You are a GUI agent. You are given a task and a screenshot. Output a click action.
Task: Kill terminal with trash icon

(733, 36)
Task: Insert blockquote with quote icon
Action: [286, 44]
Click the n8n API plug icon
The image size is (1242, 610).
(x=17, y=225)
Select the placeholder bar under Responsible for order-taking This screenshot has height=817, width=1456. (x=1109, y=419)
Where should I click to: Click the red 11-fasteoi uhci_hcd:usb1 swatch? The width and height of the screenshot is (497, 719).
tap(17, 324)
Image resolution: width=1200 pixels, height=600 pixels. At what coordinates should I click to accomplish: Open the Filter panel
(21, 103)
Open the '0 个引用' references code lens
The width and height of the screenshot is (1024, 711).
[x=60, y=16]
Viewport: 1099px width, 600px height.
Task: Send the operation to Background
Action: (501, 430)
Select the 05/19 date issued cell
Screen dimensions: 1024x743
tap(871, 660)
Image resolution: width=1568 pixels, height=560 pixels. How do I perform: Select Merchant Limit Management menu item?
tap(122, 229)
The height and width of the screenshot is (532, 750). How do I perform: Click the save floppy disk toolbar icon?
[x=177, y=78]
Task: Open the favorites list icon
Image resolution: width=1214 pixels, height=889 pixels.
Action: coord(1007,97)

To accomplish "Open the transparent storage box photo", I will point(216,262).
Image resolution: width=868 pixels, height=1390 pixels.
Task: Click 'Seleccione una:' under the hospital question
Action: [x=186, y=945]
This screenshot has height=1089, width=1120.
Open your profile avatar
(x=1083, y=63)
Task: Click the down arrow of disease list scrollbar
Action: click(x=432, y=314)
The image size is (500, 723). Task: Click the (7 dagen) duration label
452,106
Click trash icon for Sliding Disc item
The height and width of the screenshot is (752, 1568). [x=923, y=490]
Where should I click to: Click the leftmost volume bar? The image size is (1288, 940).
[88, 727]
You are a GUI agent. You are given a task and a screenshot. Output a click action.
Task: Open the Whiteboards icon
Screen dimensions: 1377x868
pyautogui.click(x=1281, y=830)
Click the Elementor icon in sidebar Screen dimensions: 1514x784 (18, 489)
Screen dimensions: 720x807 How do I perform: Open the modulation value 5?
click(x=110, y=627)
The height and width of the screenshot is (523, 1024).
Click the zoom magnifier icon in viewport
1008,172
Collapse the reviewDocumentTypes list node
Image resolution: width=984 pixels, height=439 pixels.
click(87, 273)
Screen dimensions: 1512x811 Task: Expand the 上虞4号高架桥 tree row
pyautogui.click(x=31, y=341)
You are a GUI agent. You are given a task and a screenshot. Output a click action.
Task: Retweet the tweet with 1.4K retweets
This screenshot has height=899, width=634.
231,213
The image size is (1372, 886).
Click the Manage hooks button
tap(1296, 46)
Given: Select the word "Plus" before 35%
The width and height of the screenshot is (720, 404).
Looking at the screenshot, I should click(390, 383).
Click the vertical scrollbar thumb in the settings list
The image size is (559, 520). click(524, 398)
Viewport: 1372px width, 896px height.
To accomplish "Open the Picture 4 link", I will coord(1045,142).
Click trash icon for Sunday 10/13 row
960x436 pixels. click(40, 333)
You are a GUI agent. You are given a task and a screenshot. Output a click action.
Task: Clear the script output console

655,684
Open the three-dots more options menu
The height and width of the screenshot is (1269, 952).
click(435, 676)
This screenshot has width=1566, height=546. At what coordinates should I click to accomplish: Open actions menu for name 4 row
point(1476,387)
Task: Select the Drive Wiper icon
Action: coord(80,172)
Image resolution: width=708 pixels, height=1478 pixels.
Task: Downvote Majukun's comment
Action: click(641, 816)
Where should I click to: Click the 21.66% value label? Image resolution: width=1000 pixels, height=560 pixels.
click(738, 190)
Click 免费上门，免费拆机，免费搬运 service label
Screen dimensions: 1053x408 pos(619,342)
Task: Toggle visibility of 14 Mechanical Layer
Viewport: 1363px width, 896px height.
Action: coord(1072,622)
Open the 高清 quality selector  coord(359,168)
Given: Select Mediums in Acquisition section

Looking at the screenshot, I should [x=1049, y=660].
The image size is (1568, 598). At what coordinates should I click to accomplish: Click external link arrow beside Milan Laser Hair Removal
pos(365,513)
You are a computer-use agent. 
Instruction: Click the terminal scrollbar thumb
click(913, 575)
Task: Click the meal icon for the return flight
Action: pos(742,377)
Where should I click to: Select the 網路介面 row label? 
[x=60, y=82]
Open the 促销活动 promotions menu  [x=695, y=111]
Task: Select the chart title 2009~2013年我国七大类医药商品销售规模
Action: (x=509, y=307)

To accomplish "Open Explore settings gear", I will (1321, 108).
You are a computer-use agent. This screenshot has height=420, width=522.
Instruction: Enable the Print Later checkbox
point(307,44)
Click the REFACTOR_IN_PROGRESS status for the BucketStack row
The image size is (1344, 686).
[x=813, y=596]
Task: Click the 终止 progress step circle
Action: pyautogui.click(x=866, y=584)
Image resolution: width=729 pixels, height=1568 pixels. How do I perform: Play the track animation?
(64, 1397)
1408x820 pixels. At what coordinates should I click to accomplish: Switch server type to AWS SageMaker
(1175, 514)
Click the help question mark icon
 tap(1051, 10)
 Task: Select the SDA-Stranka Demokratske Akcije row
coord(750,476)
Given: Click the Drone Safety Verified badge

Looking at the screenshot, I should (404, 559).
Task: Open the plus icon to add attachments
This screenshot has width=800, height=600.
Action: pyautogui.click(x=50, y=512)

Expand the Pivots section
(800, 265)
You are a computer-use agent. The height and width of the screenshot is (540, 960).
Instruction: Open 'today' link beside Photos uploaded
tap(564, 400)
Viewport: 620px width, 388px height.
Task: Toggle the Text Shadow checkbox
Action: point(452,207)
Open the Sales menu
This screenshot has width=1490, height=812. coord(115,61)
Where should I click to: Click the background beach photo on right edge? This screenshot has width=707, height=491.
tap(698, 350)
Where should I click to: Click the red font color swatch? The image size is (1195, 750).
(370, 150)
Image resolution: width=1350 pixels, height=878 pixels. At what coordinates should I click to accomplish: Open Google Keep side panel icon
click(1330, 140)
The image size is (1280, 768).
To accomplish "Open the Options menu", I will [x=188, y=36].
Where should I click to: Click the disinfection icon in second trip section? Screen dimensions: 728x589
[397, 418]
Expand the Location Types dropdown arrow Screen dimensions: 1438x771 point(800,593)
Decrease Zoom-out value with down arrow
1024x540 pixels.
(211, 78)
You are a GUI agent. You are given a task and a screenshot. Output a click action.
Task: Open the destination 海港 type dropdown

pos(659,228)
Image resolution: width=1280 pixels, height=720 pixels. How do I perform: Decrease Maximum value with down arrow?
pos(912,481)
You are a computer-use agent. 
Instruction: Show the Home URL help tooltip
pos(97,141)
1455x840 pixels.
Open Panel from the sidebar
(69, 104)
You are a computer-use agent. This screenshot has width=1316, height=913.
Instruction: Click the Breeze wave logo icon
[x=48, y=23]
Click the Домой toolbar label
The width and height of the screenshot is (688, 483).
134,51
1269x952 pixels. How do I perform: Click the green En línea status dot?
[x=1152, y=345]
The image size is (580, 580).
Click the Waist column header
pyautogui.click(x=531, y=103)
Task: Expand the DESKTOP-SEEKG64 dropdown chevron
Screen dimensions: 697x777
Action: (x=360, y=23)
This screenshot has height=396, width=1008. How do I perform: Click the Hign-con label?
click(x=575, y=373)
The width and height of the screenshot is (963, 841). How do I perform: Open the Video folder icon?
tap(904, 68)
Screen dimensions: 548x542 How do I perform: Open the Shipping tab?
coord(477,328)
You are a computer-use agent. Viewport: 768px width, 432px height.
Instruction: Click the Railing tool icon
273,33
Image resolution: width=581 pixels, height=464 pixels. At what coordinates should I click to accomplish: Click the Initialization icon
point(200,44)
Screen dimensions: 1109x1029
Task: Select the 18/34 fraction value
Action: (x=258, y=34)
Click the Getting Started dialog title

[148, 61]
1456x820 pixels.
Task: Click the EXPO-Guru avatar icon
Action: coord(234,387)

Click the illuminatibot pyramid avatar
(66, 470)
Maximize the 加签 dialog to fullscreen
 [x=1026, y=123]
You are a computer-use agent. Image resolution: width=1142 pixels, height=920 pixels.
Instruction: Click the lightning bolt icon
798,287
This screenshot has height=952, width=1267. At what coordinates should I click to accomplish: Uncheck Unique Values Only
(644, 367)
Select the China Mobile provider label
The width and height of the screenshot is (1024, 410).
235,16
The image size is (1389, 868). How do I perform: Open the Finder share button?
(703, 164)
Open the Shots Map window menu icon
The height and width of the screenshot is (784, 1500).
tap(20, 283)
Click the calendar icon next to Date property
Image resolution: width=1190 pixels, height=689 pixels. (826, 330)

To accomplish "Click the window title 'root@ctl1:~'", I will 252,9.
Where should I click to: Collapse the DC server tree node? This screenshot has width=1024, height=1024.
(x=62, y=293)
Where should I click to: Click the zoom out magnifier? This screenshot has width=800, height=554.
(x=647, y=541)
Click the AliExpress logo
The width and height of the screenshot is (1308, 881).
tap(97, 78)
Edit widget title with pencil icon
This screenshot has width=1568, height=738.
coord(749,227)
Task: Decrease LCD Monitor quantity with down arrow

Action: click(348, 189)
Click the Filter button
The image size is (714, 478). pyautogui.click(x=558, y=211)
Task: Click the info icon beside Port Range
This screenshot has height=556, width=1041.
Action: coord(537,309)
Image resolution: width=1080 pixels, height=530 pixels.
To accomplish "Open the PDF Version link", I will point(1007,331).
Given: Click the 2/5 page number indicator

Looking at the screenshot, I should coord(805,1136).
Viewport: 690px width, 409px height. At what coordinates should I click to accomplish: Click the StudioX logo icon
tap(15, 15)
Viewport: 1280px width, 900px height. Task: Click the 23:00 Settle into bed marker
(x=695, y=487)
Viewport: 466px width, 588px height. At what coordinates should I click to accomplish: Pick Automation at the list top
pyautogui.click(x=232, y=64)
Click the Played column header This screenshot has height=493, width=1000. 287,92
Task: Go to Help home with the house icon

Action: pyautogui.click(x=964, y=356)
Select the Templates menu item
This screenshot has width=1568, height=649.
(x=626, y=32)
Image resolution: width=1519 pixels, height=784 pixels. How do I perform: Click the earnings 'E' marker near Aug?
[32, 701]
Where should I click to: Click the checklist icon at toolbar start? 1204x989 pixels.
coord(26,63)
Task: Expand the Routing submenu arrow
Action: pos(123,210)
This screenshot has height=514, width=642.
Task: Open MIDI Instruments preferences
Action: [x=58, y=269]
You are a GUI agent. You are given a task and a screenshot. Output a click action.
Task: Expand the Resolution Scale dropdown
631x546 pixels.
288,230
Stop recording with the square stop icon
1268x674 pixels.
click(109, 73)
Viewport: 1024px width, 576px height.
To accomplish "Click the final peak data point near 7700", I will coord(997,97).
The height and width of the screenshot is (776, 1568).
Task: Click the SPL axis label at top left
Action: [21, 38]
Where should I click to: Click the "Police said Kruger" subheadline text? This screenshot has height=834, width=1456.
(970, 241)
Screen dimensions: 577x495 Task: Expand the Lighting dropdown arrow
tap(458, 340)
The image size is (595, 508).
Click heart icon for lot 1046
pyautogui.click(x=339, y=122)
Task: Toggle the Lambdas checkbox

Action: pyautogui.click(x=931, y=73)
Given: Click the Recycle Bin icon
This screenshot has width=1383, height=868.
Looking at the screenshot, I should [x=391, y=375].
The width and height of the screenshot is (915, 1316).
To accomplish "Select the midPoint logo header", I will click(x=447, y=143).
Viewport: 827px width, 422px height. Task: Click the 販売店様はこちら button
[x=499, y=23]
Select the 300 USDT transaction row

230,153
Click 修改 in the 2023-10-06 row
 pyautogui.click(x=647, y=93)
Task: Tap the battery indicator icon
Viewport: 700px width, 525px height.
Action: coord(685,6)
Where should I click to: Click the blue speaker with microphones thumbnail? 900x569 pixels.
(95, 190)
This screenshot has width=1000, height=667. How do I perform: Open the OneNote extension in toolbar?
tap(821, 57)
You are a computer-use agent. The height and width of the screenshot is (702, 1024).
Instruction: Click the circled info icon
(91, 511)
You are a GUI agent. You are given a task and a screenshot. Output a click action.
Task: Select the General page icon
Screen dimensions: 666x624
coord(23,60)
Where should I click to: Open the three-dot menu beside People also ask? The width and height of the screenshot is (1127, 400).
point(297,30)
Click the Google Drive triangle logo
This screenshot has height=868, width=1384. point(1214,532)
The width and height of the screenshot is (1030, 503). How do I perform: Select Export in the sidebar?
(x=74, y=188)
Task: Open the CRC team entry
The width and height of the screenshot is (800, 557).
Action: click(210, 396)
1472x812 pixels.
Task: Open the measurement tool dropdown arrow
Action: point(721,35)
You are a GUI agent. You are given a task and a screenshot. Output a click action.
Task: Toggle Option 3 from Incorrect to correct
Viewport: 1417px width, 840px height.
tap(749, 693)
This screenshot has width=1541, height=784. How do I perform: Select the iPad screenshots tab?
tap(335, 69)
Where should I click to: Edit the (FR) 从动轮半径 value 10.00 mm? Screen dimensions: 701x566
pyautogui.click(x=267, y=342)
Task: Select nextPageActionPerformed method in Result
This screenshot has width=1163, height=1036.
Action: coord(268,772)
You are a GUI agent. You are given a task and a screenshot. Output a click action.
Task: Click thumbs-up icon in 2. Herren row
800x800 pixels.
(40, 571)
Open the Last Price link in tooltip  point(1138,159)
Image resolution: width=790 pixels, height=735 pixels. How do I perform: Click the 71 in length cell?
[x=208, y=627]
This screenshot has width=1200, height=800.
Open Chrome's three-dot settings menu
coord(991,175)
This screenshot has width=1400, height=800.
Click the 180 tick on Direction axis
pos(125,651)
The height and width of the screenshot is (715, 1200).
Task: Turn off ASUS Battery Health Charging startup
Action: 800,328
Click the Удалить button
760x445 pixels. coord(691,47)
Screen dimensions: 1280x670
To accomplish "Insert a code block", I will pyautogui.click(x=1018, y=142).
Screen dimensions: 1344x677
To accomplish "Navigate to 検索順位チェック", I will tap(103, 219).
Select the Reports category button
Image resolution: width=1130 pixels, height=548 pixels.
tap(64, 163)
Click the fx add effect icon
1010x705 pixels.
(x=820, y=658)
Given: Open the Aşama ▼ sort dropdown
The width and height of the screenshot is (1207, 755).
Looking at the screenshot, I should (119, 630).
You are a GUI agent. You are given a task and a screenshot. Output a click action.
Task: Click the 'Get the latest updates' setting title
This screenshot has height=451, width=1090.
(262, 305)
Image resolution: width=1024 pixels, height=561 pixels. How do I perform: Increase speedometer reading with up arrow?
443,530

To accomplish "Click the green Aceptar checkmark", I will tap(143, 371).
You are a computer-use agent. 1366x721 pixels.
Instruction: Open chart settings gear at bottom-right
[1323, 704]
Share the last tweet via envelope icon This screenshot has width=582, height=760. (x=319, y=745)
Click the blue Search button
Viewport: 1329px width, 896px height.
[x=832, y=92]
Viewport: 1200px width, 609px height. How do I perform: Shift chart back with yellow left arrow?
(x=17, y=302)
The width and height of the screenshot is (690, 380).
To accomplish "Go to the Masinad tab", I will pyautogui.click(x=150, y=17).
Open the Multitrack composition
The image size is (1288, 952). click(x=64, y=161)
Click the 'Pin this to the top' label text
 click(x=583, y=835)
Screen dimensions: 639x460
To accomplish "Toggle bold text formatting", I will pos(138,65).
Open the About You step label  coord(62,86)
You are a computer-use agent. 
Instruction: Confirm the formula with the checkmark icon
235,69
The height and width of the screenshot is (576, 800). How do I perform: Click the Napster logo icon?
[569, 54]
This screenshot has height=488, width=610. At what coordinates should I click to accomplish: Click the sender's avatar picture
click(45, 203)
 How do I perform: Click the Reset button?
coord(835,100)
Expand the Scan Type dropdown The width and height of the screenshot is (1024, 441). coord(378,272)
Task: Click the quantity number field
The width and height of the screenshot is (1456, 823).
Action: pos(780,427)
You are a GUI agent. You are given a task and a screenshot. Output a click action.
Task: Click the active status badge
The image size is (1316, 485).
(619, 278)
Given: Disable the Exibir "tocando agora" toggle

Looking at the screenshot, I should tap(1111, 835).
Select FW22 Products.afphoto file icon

━━━━━━

- [Exercise details]: Select the lines in this material that hold the word "tweet", leaving none out.

- [Exercise answer]:
Task: Retweet the tweet with 1.4K retweets
Share the last tweet via envelope icon This screenshot has width=582, height=760. (x=319, y=745)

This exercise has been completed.